Background The management of hypertensive disorders of pregnancy (HDP) during hospitalization requires an accurate blood pressure (BP) measurement, mainly by invasive intra-arterial reading. Nevertheless, little is known about the precision of non-invasive (NI) central BP measurements in HDP. We aimed to assess the accuracy of NI central BP assessment in comparison to invasive BP measurement in HDP. This cross-sectional study included all patients with HDP that were admitted to university hospitals for high BP control, from December 2018 till December 2019, and 10 healthy matched non-hypertensive controls. Patients were compared for demographic, anthropometric, and echocardiographic data. In all subjects, invasive BP assessment was done by radial arterial cannulation and NI assessment of BP was performed by an oscillometric automated device (Mobil-O-Graph); the comparison was done after initial control of BP. Results One hundred patients were included and divided into 3 groups (pre-existing hypertension (HTN), gestational HTN, and pre-eclampsia). There was no statistically significant difference between NI central and invasive methods in measuring both systolic BP (SBP) (126.39 ± 14.5 vs 127.43 ± 15.3, p = 0.5) and diastolic BP (82.41 ± 9.0 vs 83.78 ± 8.9, p = 0.14) among the total studied population.

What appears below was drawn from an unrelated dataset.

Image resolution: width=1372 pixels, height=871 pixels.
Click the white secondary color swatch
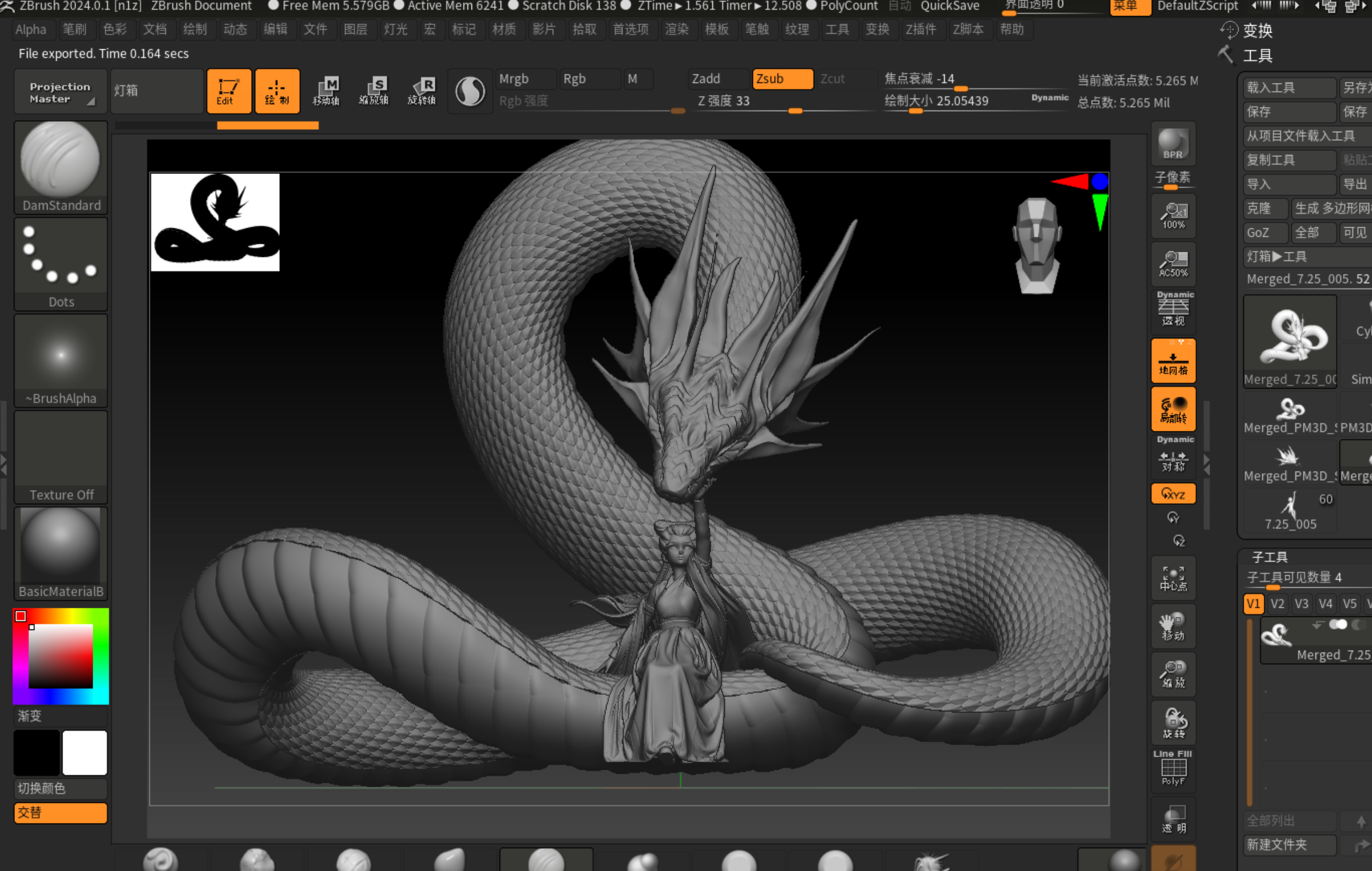coord(85,752)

A strong positive correlation was found between NI central and invasive SBP (r = 0.96, p < 0.001). HDP was associated with an increase in arterial stiffness, left ventricular diastolic dysfunction, and complications. Conclusion Non-invasive measurement of BP using oscillometric automated devices is as accurate as the invasive method, and it is a practical safe method in pregnant women with hypertensive disorders (CTR no. = NCT04303871).